DSOs are also overwhelmingly owned by private equity groups. Across the top 30 DSOs, for example, 27 are private equity owned, the report found. The largest is KKR-owned Heartland Dental, which has 1,142 clinics, according to the report. Aspen Dental Management, Inc., the country’s second largest DSO, has roughly 1,000 locations in 46 states. Aspen is 80% owned by private equity firms Leonard Green & Partners and Areas Management and 20% owned by PE firm American Securities plus its management and dentists.
“The most surprising thing was just the extent to which private equity has made inroads,” said Eileen O’Grady, PESP’s research coordinator and the report’s author.
The problem with that, O’Grady said, is the industry is largely unregulated. Private equity groups don’t have to report their investments in DSOs to state or federal regulators. More importantly, she noted there are no rules limiting the financial incentives DSOs can use to make dentists churn through more patients and perform more procedures.
Dentists affiliated with DSOs are legally responsible for clinical decisions, but in practice the delineation of responsibilities gets murky, O’Grady said. There’s no standard payment arrangement structure between dentists and DSOs. In some cases, the DSOs pay dentists based on a percentage of payments received for dental services. DSOs may also offer productivity or profitability bonuses.

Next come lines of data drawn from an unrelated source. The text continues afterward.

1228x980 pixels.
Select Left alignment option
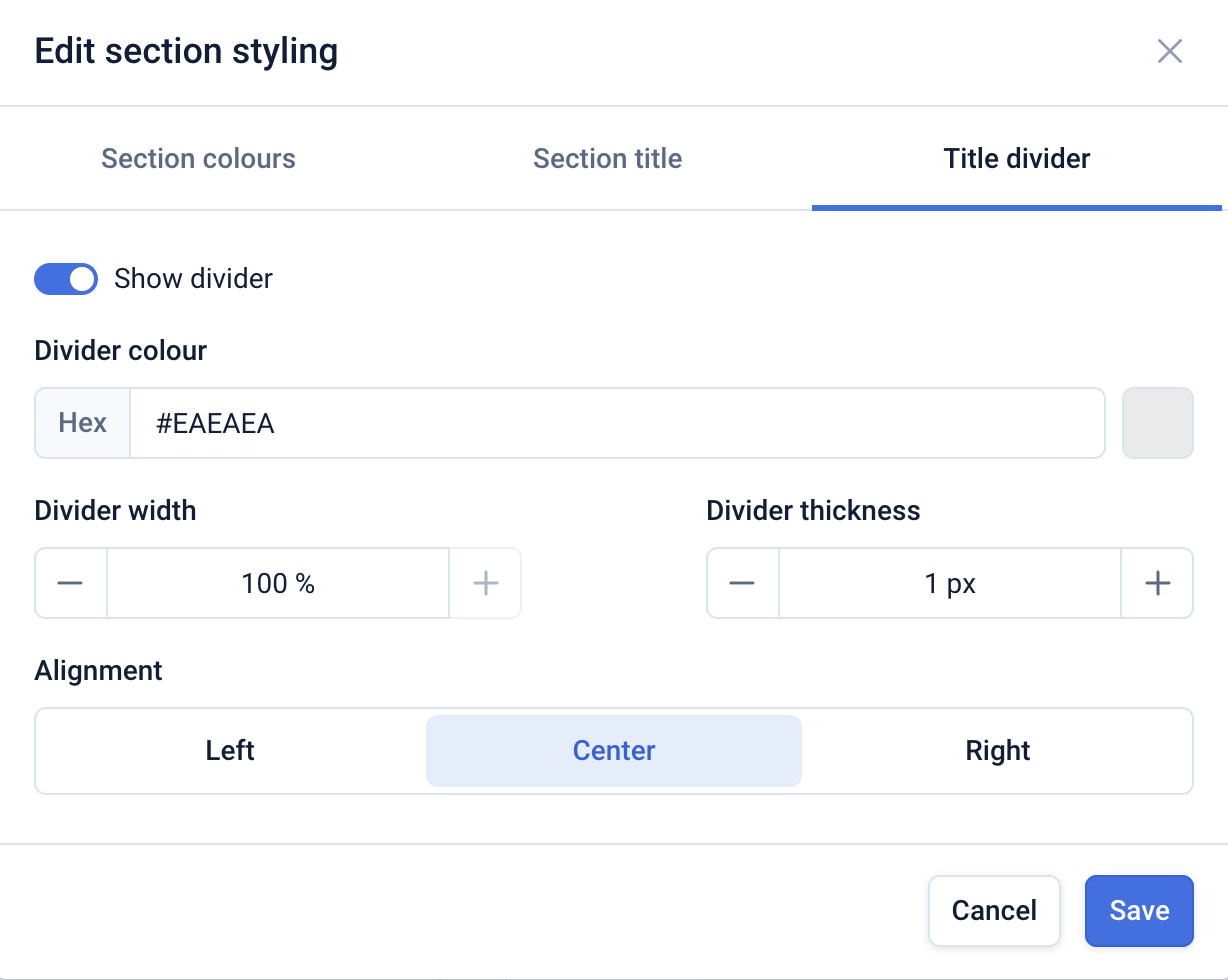pos(230,751)
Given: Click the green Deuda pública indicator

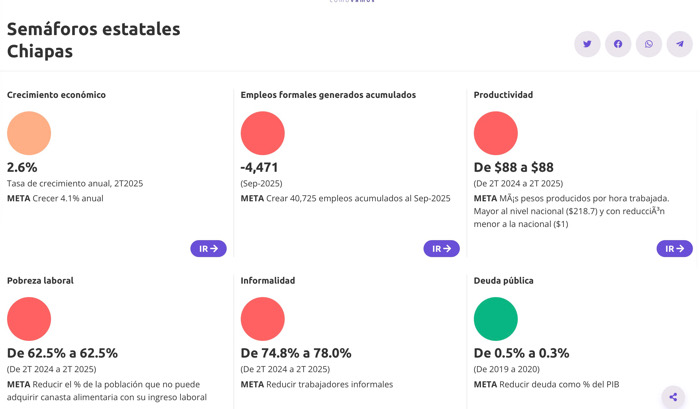Looking at the screenshot, I should tap(495, 319).
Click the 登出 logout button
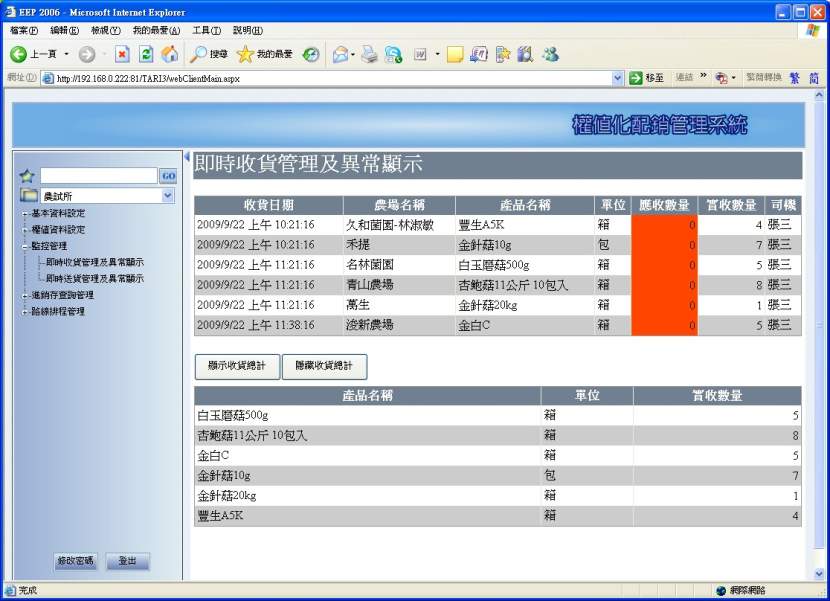 point(127,561)
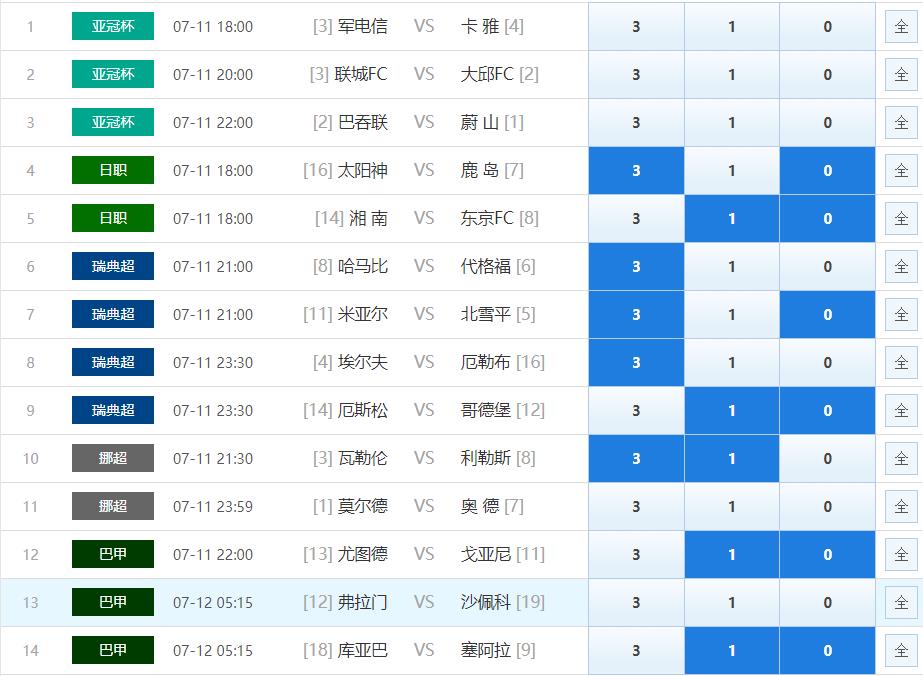
Task: Toggle draw option 1 for 联城FC match
Action: pos(731,75)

The report highlighted a 150-clinic DSO called Benevis, formerly known as Kool Smiles, as a case study. The company—which has gone through several private equity owners—paid almost $24 million in 2018 to settle Department of Justice allegations that it submitted false claims for medically unnecessary dental services performed on children insured under Medicaid. The claims included medically unnecessary root canals on babies, tooth extractions and stainless steel crowns.
The government says Benevis pressured dentists to deliver more services using cash bonuses and disciplining those that underperformed. Benevis, which went through a bankruptcy and restructuring last year, did not return a request for comment.

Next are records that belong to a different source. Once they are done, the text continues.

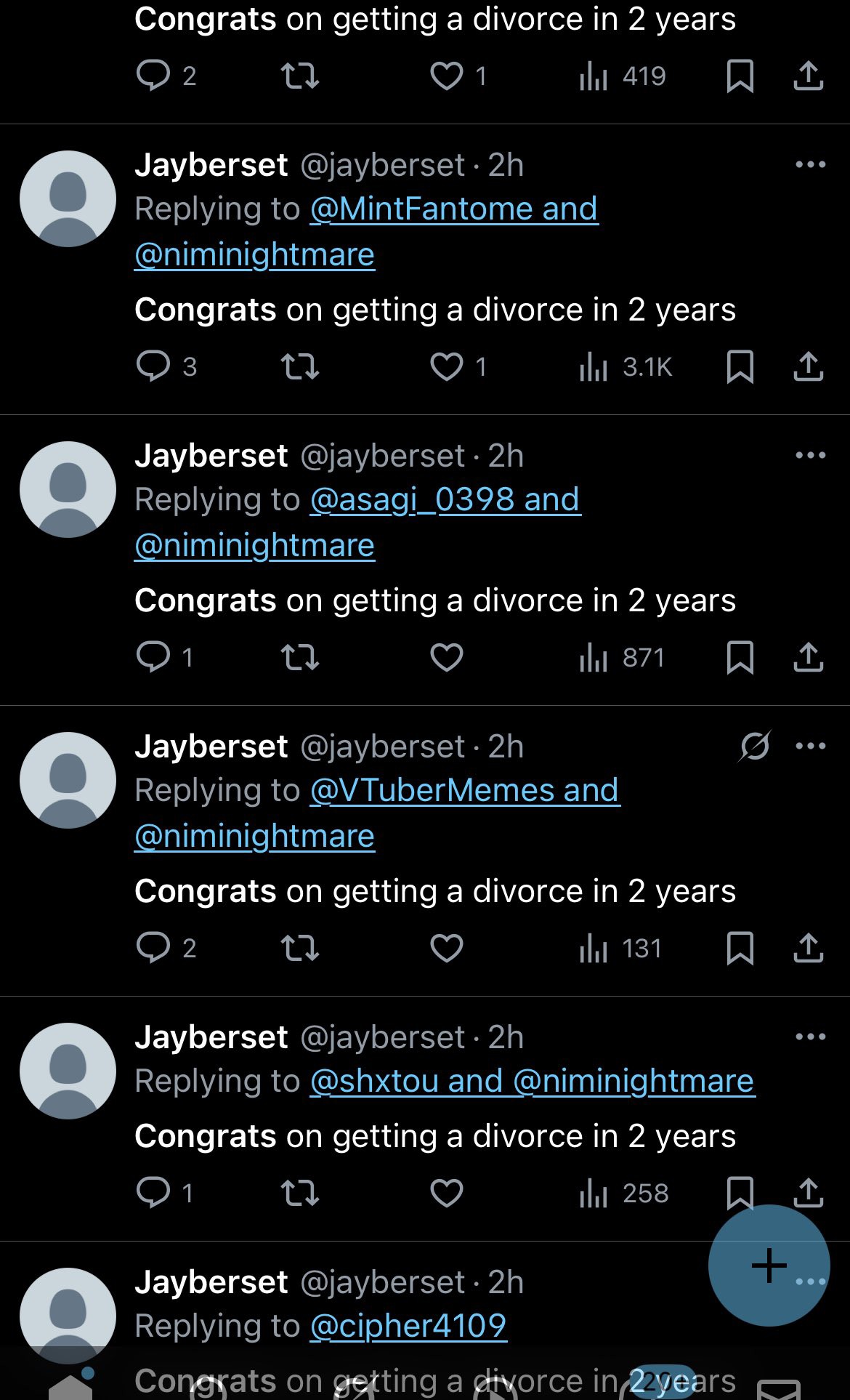Open more options on @MintFantome reply

pos(811,165)
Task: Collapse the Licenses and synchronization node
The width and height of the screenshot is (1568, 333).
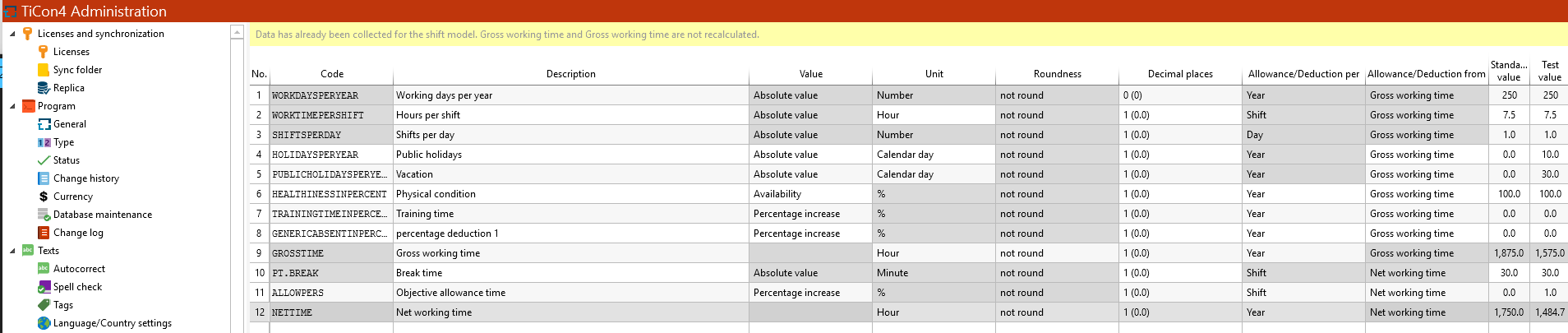Action: [x=12, y=34]
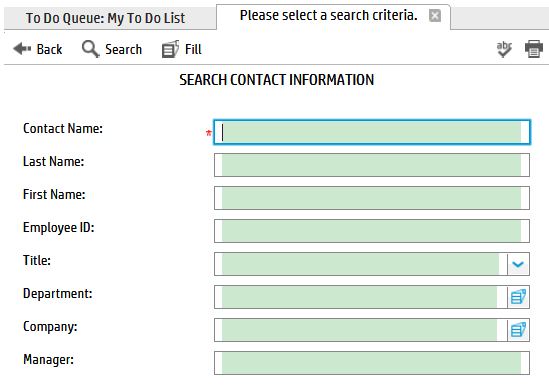Click the Fill toolbar icon
The width and height of the screenshot is (549, 385).
171,49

Aspen Dental has been the subject of substantial regulatory scrutiny over the past decade, and has paid at least $1.7 million in that time to settle with state attorneys general in Pennsylvania, Massachusetts, New York and Indiana, the report noted. New York’s Attorney General in 2015, for example, found the company incentivized staff to increase sales of dental services, pushing revenue-oriented scheduling and oversight of clinical staff. That same year, Indiana’s Attorney General found Aspen used deceptive advertising, especially to seniors, that misrepresented the true cost of services and placed unanticipated financial strain on them.

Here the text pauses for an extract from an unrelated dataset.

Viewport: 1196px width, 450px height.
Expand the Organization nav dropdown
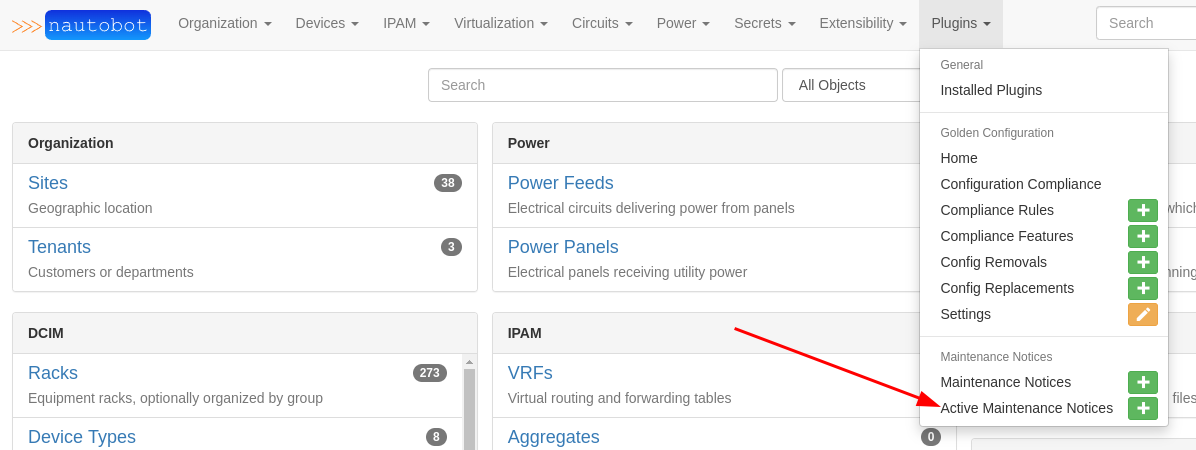(224, 23)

Aspen did not return a request for comment. The Association of Dental Support Organizations, a DSO trade group, also did not return a request for comment. PESP’s report noted the ADSO is run almost entirely by private equity-affiliated DSOs.
The report likens private equity investments in DSOs to investments in physician practices. Both industries appear to have been created largely by private equity firms to avoid regulation that prohibits investor ownership of clinical practices, the report said.
Ultimately, O’Grady said she thinks there needs to be a lot more oversight into private equity’s dental investments.
“When you have private equity firms with sometimes 20% to 25% return expectations over relatively short time periods, you have to ask, ‘What is going to be the impact on patient care?'”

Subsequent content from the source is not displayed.